Weak economic data from the U.S. this week has strengthened the possibility of rate cuts from the Fed, but that has yet to stem bitcoin's downward movement. The U.S. Bureau of Labor Statistics's latest Job Openings and Labor Turnover Survey on Wednesday showed the number of job openings at the end of July at 7.67 million, missing the market expectation of 8.1 million and weaker than the revised June figure of 7.9 million. BTC's weakness points to limited appetite for risk assets, according to Alex Kuptsikevich, a senior market analyst at The FxPro. "Bitcoin is down for the ninth day out of the last 11 as its attempt to consolidate above the 200-day average triggered an intensified sell-off," Kuptsikevich told CoinDesk in an email.
Blockstream Mining is opening a third round of investment for its hashrate-backed tokenized note, which gives participants a slice of the bitcoin earned from the company's mining activities over the next four years. Blockstream has raised around $7 million from two earlier rounds of the BMN2 note. The third sale, which will last for three weeks, will be priced at $31,000 and give holders the bitcoin produced by 1 PH/s of hashrate. Hashrate-backed contracts are not new as crypto markets have become increasingly financialized.

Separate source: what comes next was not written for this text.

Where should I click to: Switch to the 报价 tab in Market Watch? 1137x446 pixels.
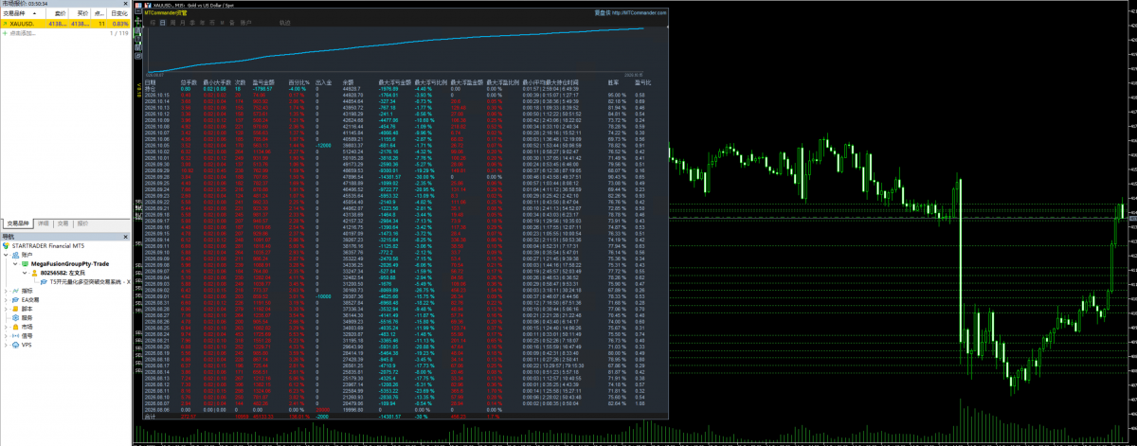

Blockstream has differentiated its note with a 48-month duration. Most rival offerings lock in the hashprice for a year.
Chart of the Day
- The chart shows the spread between yields on the U.S. 10-year and two-year Treasury notes.
- The spread has normalized (de-inverted) from negative to zero for the first time in two years.
- "The return to a normal slope, rather than the inversion itself, seems to correlate with recessions," Marc Chandler, chief market strategist at Bannockburn Global Forex, said in Thursday's market update.